What you are asked to do: Scan the following data for lines with "status" and state how many there are, as a number only.

Data to process:
▬▬▬▬▬▬

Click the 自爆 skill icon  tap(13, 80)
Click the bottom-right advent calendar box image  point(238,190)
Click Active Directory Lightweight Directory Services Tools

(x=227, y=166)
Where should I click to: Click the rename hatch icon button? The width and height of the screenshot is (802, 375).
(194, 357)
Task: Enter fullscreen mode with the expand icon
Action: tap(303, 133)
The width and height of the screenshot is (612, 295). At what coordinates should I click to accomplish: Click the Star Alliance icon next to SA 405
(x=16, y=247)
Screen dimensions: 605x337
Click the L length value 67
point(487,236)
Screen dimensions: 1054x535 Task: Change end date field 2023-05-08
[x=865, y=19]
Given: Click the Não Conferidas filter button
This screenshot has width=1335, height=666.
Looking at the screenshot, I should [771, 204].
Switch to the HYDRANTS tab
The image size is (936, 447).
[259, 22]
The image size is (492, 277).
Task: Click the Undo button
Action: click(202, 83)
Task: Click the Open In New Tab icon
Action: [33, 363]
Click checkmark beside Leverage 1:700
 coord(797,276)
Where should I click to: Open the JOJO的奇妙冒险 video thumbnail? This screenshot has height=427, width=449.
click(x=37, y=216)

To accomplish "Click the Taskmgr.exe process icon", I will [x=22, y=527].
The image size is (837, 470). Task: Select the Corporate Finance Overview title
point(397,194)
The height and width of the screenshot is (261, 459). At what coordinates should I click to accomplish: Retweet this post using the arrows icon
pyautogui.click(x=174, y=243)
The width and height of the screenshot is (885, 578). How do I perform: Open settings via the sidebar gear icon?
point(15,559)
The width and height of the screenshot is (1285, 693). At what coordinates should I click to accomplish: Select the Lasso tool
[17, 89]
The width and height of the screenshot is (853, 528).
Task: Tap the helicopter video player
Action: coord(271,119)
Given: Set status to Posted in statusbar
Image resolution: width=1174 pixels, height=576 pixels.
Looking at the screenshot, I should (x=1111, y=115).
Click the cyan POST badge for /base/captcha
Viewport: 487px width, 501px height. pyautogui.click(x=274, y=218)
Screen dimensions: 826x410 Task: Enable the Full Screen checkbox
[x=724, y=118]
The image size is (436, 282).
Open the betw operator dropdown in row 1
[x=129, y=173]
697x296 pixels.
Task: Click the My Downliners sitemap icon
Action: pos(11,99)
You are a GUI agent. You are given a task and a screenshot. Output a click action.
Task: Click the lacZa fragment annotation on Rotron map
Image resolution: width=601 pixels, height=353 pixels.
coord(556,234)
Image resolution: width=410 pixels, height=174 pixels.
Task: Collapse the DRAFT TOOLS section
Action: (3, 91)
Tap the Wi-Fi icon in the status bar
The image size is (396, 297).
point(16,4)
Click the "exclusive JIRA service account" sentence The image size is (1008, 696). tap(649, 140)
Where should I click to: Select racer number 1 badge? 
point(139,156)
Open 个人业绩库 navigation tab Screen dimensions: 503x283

▬▬▬▬▬▬

Answer for the task: 2